Ce que nous dit cette histoire sainte peut trouver un écho dans nos histoires singulières, en donner la clé, les éclairer. Chacun de nous peut éprouver que Dieu libère, que l’expérience du pardon nous dit quelque chose de Lui, chacun de nous fait dans sa vie des expériences de mort et de résurrection qui ouvrent à la grâce reçue par le baptême. Cléa, Paméla et Marine, qui allez être baptisées tout à l’heure, pourriez sûrement en témoigner.

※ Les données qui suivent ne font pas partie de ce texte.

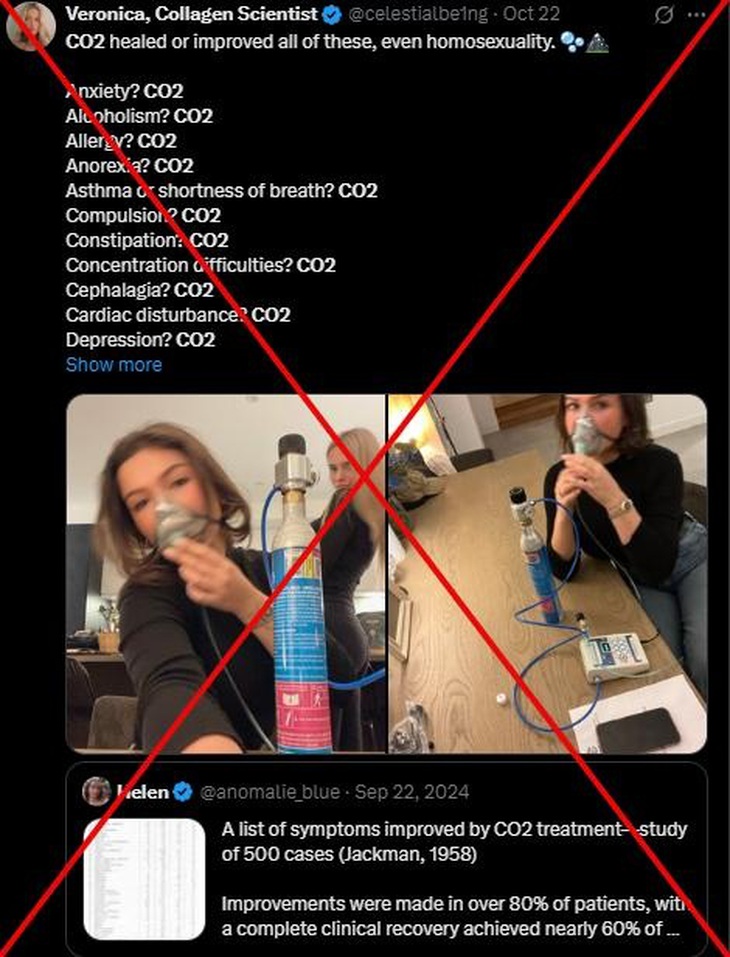Click the bubbles emoji in the tweet
Viewport: 730px width, 957px height.
click(571, 43)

Nous avons appris par ce Carême que nous ne pouvons ressusciter en évitant la mort. Être en communion avec le Christ par une mort qui ressemble à la sienne, c’est rejeter tout ce qui nous retient captifs pour nous livrer tout entier à l’amour qui l’emporte sur la mort. Le passage est ouvert, c’est la Joie que nous laissons éclater cette nuit. Le Don est le plus fort, il emporte tout sur son passage, mais au-delà de l’épreuve que nous sommes invités à traverser avec le Christ.

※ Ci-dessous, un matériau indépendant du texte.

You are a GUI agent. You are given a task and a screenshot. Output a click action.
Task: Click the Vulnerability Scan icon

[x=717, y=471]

La bonne nouvelle de cette semaine sainte que nous venons de vivre, c’est que Dieu n’est pas le spectateur lointain de nos souffrances. Par la folie de la croix et le passage au tombeau, la projection fantasmée d’un Dieu lointain et tout-puissant est devenue la révélation d’un Dieu proche et aimant. Un Dieu qui partage notre condition humaine, même l’angoisse de la mort… Le Très Haut s’est fait Très Bas pour mieux nous relever, il vient jusqu’à nous pour nous chercher, pour nous prendre par la main comme le Christ descendu aux enfers entraîne Adam et Eve sur une magnifique icône de la résurrection.

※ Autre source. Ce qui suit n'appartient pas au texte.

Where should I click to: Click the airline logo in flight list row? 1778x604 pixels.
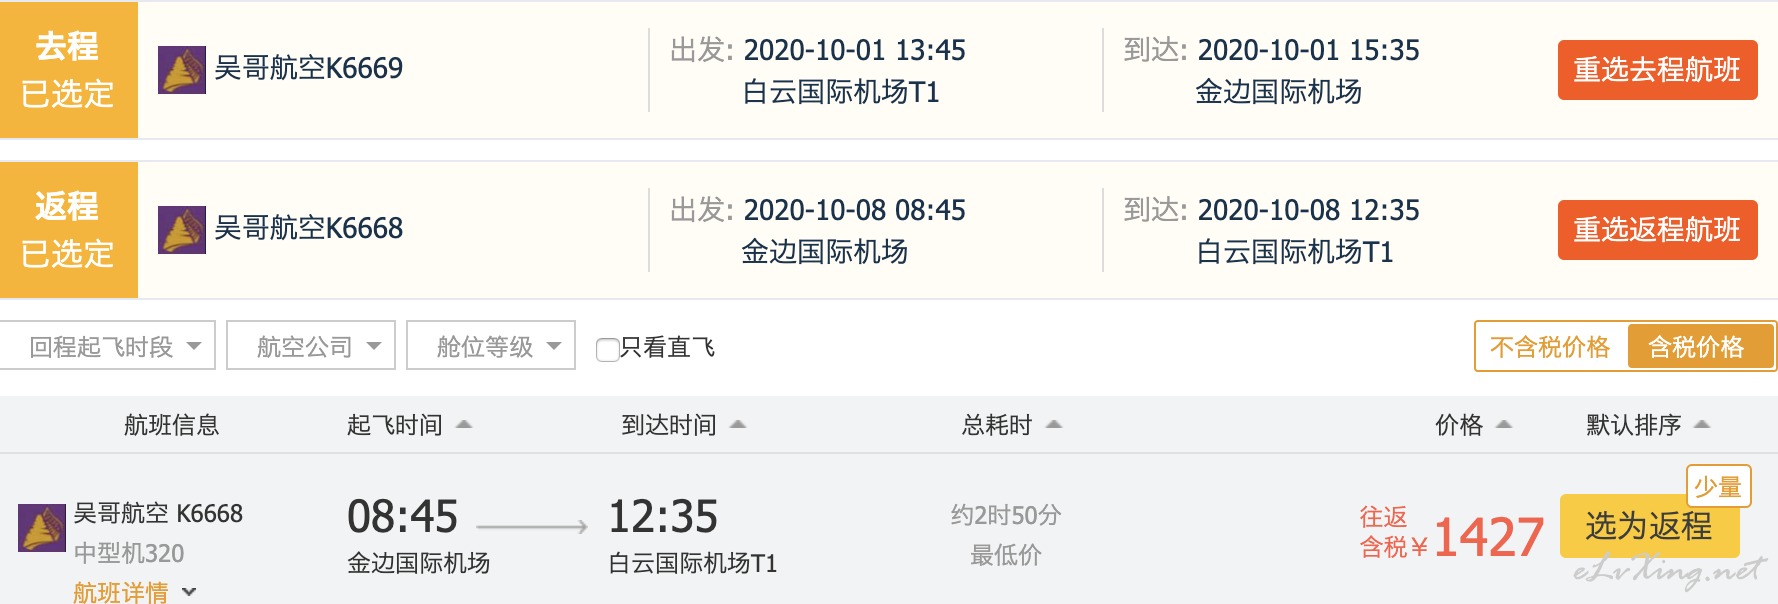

L’heure est venue de saisir la main qu’Il nous tend, de prendre tout simplement la décision d’aimer mieux, d’aimer plus, de nous laisser aimer par Celui qui, de toute éternité, est la source de tout amour… Pâques ouvre une brèche dans nos enfermements, nos résignations, nos peurs. C’est le temps de tous les commencements – quel que soit notre âge, notre histoire, nos blessures, la culpabilité qui nous écrase parfois – Dieu vient nous recréer, comme il a créé le ciel et la terre. C’est le temps de l’exode, de la traversée à pieds sec de toutes les mers déchaînées de nos existences. Christ a ouvert une brèche, il est passé en tête, nous pouvons espérer !
Je vous souhaite une joie profonde, pas artificielle, démonstrative, mais la joie discrète et solide de la source au fond de soi qui susurre que l’amour aura le dernier mot. L’espérance de Pâques, c’est qu’Il est plus fort que la mort. Mais le tombeau vide n’est le signe de cette victoire que pour qui se laisse brûler le cœur par la Parole qui dit l’amour infini de Dieu.